1 001

Hari ini adalah awal bulan April, hujan turun dengan derasnya membasahi sekolah. Aku dan Biyan terduduk di depan lab komputer sambil menunggu hujan reda, karna tidak ada yang membawa payung. Jarak dari rumah kami ke sekolah sangat dekat, jadi kami tidak menggunakan transportasi.

Biyan sedang bermain game di ponsel sedangkan aku sedang mengisi buku mewarnaiku.

"Makanya, bawa payung. Udah tau musim hujan, payung pake acara ditinggal segala." ucap Biyan sambil masih asik menekan-nekan layar ponselnya.

Namaku Hannya, kelas 11-3. dia Biyan, teman sebangku ku. Rumah kami bersebelahan, dari kecil aku selalu bersama Biyan. Karna selalu bersama, aku tahu semua hal tentang dia. Dia juga, tau semua hal tentangku.

"Payungnya enggak di tinggal Biyan, tapi ketinggalan. Coba belajar bedain deh." jawabku dengan nada kesal lalu menutup buku ku dan memasukannya kedalam tas.

"Sama aja, yang jelas payungnya sekarang ga ada. Karna kamu." jawabnya.

"Iya iya, maaf." aku tidak berkata apa-apa lagi, karna memang benar yang dikatakannya. Ini kesalahan ku. "Jangan deket-deket liat hapenya, jaga jarak aman." aku menekan dahinya mundur beberapa senti dari layar ponsel.

Biyan meletakan kepalanya di pangkuanku, seperti biasa. "Eh cengeng, minta plastik aja yuk ke kantin, abis itu hujan-hujanan pulangnya."

"Gamau." jawabku singkat.

"Yahh, kalah kan!" jeritnya. Aku hanya tertawa pelan. Dia mematikan ponselnya, "Kenapa gamau?" tanyanya sambil menarik telingaku, membuat wajahku tertunduk.

Aku memasang wajah kesal "Sepatu aku belom pada kering, udah tinggal ini, besok pake apa kalo ini basah juga?"

"Pake sepatu aku lah, susah amat." jawabnya lalu bangun dan berdiri. "Udah, tunggu bentar ya, aku ke kantin minta plastik." dia langsung berlari meninggalkan tasnya.
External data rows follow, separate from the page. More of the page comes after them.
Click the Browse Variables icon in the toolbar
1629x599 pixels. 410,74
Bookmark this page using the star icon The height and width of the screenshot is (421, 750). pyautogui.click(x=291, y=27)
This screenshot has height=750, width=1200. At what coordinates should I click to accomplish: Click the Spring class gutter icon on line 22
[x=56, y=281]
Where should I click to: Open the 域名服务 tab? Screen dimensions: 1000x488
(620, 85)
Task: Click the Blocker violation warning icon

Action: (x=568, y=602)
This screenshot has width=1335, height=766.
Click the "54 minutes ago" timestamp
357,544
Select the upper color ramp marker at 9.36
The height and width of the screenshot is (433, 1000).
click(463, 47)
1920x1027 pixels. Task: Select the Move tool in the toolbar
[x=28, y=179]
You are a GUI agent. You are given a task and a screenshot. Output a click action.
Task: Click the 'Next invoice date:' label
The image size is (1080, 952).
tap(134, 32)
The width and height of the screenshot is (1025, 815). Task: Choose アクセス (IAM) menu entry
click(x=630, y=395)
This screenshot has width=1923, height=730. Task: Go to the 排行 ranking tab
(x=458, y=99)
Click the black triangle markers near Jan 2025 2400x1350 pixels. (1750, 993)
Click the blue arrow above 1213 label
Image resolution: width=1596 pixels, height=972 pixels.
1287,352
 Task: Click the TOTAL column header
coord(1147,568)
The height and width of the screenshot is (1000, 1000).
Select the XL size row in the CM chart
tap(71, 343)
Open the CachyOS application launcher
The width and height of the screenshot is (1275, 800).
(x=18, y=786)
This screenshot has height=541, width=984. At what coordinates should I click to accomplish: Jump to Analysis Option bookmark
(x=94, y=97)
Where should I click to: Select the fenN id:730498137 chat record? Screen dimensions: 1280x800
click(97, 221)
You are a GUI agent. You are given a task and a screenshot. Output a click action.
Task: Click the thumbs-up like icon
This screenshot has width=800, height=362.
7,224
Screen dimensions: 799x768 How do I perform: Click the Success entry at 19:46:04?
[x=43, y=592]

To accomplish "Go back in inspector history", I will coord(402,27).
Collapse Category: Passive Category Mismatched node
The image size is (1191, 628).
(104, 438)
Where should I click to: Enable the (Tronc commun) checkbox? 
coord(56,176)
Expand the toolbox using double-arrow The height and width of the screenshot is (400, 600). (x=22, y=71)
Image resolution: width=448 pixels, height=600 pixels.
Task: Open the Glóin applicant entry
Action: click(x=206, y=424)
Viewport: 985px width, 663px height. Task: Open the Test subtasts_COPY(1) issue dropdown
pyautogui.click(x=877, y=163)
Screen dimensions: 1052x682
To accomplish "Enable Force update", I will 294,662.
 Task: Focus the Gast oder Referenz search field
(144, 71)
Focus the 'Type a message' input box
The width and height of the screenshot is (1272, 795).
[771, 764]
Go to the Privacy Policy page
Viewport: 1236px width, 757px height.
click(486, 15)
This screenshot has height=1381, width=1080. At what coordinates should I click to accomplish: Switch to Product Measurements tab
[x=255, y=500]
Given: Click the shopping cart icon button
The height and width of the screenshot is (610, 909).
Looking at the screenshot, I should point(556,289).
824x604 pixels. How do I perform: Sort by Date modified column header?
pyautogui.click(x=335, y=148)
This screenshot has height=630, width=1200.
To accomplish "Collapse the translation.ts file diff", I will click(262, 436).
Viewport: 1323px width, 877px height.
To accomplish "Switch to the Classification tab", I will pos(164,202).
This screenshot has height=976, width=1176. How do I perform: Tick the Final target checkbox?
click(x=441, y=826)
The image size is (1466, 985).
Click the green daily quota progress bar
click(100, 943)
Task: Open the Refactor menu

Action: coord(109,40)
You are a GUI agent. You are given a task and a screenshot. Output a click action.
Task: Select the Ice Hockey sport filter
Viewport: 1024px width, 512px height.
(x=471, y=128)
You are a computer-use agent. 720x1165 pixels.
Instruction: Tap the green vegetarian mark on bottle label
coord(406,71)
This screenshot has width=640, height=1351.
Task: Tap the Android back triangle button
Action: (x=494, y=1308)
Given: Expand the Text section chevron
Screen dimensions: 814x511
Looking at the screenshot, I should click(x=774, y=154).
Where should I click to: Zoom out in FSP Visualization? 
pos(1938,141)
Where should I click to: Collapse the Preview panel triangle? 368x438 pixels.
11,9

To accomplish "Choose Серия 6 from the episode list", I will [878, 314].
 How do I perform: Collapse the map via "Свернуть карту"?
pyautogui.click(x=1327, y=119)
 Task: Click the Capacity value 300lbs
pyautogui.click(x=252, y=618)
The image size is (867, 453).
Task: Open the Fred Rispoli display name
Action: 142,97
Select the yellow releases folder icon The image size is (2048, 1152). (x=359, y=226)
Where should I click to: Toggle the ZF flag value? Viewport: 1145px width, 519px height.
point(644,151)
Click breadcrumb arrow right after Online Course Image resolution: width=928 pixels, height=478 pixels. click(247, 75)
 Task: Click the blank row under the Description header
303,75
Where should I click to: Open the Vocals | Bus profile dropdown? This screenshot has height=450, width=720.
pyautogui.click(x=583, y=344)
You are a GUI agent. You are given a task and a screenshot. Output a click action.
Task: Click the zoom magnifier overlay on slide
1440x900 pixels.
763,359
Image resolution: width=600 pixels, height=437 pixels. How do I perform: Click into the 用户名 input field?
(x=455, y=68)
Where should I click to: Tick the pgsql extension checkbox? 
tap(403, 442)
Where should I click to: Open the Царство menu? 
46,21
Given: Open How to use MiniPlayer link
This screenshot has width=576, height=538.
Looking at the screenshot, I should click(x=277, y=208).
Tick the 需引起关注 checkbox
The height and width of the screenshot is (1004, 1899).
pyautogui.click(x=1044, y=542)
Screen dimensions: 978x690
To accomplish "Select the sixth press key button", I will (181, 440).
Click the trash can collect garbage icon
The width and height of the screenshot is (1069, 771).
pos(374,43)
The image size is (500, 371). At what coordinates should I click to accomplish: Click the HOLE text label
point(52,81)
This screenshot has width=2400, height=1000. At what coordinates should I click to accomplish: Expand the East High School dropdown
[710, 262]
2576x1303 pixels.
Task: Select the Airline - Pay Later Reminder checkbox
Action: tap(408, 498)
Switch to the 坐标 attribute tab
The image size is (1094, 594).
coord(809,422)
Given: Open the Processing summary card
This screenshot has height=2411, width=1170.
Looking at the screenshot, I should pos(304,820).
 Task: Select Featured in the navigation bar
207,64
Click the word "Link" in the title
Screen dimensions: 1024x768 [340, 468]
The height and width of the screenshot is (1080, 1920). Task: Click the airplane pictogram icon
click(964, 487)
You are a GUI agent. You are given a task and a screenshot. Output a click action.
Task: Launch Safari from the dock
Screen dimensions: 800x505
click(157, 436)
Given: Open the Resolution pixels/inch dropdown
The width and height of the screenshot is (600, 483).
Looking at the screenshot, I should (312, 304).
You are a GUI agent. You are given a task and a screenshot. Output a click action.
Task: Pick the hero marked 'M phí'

Selang beberapa menit, Biyan muncul dengan kepalanya di masukan kedalam plastik merah besar. "Han! Ayok." teriaknya sambil berlari ke arahku.

Aku tak kuasa menahan tawa melihat tingkah kekanak-kanakannya.

"Sini tasnya." dia memakai tasku di depan dadanya dan tasnya di belakang punggungnya.

"Jadi aneh banget tasnya di depan-belakang gitu." jawabku masih saja tertawa.

Biyan memakaikan plastik di kepalaku, "Nanti pegang yang bener plastiknya ya, biar ga terbang ketiup angin."

Aku hanya mengangguk-angguk tanda mengerti. Sebenarnya aku takut pulang hujan-hujanan seperti ini, banyak petir. Biyan lebih dulu melangkah menghampiri hujan, aku menjerit tak tau kenapa lalu tertawa sendiri.

"Gapapa, Han. Ayok sini, biar cepet pulang." Biyan mengulurkan tangannya padaku.

Awalnya aku ragu, tapi ketika Biyan menarik tanganku dan merasakan hujan yang jatuh ke kepala ku, rasa ragu itu hilang berubah menjadi sesuatu hal yang menggelitik. Tidak tau kenapa.

"Dingin, Biyan." kataku pada Biyan.

"Entar juga enggak, buruan jalannya, biar cepet sampai." Biyan menarik tanganku dan melangkah lebih cepat.

Satu lagi hal yang kusuka karna dia.